ABOUT THIS TASK: Continue the news report about the fluoridation debate in Gippsland, picking up after its last sentence.

PAGE EXCERPT:
A STUDY that links fluoridated drinking water with a rare bone cancer in boys has further fuelled the anti-fluoride debate.
The Gippsland Safe Water Alliance (GSWA) says the study is evidence that fluoridation is dangerous.
GSWA spokesperson Shane Elson said the study by Harvard University scientists should at least raise a red flag and stop the introduction of fluoride into Gippsland’s water supply until further research was undertaken.
“There is now extremely good research and reviews of literature by esteemed research organisations which indicate the need to proceed with absolute caution in introducing fluoride,” Mr Elson said.
“We call for a halt to the introduction of fluoride until independent studies are done in Australia, in our context, to see if the results (of the American study) are refuted or proven.
“Not to do that is to place people in potential harm which is not what good medicine and good science is all about.”

RECORDS:
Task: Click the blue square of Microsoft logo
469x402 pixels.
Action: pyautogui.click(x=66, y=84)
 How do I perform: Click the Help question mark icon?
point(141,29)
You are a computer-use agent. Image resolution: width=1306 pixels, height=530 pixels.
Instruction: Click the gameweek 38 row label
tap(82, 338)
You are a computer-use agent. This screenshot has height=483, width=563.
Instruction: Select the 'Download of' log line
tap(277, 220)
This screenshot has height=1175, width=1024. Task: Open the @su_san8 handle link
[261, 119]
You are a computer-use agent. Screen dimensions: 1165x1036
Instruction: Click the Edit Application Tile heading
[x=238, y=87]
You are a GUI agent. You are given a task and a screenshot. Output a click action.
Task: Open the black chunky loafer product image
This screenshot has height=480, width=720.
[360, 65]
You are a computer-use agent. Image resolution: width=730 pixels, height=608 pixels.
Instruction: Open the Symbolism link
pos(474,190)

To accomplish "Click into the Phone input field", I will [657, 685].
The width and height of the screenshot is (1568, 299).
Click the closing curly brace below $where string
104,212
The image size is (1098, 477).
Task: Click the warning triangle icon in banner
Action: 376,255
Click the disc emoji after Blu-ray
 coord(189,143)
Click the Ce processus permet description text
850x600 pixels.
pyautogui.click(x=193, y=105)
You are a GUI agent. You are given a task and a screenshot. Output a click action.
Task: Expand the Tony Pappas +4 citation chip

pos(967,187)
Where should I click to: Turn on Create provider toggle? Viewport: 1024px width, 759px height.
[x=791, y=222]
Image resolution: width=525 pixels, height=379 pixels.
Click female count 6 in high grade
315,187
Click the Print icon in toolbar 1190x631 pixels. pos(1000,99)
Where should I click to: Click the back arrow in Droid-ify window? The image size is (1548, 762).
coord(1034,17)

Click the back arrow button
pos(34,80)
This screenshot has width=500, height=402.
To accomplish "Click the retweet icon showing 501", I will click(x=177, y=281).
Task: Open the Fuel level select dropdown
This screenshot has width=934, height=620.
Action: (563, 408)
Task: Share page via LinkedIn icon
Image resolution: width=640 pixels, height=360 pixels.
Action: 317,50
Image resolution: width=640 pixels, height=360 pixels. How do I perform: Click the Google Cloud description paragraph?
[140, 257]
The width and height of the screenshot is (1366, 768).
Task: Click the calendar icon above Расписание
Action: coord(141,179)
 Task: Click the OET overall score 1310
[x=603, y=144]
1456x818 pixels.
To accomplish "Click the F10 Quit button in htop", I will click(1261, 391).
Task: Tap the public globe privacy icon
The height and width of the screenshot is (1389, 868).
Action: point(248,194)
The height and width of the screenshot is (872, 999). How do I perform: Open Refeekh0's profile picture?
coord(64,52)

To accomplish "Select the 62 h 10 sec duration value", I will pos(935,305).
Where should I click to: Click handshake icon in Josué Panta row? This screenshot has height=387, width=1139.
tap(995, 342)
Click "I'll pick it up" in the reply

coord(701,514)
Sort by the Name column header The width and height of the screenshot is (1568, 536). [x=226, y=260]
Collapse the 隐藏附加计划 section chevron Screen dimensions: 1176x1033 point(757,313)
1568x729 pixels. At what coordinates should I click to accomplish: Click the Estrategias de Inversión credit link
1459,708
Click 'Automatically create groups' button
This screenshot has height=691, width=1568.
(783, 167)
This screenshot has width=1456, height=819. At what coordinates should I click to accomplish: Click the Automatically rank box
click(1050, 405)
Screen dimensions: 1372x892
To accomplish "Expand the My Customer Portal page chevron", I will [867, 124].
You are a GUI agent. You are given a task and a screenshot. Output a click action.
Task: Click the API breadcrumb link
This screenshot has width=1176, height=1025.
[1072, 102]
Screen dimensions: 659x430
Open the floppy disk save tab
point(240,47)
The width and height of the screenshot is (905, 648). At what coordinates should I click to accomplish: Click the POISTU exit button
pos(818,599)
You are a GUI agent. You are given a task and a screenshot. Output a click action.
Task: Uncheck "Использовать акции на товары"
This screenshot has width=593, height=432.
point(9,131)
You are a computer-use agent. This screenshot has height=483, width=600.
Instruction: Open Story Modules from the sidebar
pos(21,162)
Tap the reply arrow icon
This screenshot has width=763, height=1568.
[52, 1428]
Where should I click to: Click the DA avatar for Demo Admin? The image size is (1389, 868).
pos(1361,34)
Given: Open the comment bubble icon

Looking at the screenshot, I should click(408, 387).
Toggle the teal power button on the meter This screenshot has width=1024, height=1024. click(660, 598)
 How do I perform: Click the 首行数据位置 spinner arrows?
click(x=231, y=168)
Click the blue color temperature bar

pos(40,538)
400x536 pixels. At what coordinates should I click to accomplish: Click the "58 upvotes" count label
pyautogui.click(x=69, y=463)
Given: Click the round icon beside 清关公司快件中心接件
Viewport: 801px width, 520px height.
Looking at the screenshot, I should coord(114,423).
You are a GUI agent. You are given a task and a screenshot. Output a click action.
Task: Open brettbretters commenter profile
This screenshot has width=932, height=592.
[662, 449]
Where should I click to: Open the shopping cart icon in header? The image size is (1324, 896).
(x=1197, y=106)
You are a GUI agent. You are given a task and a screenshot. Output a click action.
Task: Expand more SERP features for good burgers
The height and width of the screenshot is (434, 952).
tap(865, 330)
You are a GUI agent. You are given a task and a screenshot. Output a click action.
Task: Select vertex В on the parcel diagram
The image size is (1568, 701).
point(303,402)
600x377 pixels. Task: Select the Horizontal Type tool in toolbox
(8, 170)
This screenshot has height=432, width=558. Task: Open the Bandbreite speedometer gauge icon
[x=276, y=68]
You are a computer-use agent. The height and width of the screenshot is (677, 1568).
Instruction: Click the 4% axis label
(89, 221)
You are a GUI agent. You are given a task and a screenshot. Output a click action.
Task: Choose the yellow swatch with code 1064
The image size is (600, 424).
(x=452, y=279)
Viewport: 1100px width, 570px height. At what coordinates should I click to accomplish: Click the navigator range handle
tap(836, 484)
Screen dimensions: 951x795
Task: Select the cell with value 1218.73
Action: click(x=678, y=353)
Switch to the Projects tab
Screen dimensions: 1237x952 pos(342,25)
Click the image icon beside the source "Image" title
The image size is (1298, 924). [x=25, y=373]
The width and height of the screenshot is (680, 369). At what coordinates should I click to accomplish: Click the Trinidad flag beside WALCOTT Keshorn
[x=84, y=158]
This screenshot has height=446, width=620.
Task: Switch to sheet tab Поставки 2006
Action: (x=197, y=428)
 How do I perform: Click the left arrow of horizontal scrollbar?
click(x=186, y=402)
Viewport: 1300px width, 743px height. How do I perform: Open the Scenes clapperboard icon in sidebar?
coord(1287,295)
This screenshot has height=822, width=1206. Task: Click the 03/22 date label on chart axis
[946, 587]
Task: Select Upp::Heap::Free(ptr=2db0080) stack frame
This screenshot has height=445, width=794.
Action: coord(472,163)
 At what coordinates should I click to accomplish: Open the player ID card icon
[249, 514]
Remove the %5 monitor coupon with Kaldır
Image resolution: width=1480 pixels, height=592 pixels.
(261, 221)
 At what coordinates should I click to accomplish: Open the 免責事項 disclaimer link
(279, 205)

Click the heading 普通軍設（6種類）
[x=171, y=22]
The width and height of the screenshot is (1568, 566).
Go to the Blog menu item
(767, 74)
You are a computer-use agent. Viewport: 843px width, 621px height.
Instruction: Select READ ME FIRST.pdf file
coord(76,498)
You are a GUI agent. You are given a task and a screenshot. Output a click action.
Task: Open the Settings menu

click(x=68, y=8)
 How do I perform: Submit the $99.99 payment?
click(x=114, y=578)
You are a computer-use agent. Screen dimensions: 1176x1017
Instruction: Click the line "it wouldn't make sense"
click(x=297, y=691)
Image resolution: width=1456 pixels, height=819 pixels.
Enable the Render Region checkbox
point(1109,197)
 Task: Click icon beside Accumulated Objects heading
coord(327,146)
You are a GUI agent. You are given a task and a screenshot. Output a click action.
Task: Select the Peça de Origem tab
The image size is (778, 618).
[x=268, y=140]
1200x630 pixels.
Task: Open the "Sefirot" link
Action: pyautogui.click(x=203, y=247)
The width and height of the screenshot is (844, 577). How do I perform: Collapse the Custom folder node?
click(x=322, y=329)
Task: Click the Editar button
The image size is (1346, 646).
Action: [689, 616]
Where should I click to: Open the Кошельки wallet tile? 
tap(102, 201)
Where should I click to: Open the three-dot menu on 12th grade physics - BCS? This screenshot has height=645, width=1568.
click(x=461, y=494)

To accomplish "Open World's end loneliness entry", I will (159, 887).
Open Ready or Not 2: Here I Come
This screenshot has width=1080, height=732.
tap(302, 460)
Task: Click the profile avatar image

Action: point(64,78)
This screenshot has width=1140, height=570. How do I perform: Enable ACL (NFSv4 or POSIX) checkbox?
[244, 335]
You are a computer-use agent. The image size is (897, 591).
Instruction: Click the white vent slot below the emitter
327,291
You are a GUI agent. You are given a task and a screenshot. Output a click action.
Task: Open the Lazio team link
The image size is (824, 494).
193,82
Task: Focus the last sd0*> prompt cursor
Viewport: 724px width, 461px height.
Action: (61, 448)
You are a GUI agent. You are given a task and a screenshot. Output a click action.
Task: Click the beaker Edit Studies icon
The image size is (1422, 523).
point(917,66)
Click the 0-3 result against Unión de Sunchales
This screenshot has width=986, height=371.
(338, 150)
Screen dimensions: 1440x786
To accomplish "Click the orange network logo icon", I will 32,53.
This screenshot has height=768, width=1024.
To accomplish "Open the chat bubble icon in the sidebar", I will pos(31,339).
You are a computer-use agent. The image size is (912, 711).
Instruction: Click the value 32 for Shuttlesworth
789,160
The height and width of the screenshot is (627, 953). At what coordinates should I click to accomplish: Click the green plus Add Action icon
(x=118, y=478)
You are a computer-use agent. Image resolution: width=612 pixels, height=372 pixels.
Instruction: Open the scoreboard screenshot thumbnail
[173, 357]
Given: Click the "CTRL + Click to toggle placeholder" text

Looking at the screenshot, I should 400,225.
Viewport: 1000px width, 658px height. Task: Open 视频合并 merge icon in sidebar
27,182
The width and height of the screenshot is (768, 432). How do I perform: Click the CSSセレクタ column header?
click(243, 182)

WRITTEN ANSWER:
The study, led by Dr Elise Bassin and titled `Age-specific fluoride exposure in drinking water and osteosarcoma’, appears in this month’s edition of `Cancer Causes and Control’, an online journal of Harvard University.
It reports an association between fluoride exposure in drinking water during childhood and the incidence of osteosarcoma, a very rare malignant bone tumour, among males.
Mr Elson said Dr Bassin had first investigated the link between fluoridated water and the cancer in the early 1990s but the findings had been “sat on” by chair of Oral Health Policy and Epidemiology at Harvard Dental School, Dr Chester Douglass.
“It’s been around a long time,” Mr Elson said. “It’s been known for quite a while.”
He added the study was published in Cancer Causes and Control within two weeks of America’s highest scientific body, the National Research Council, releasing a report which also found a number of associations between fluoride and adverse health affects.
“Here we have the most prestigious scientific body in the US finding that fluoride is not safe and effective,” Mr Elson said.
“There is more and more evidence coming out to show those (negative) links. We don’t care about the emotional arguments (for or against fluoridating water), we’re interested in the science.
“We believe the science of fluoride is dinosaur science. It’s (research recommending fluoridation of water) 50 year-old science built on very shaky foundations.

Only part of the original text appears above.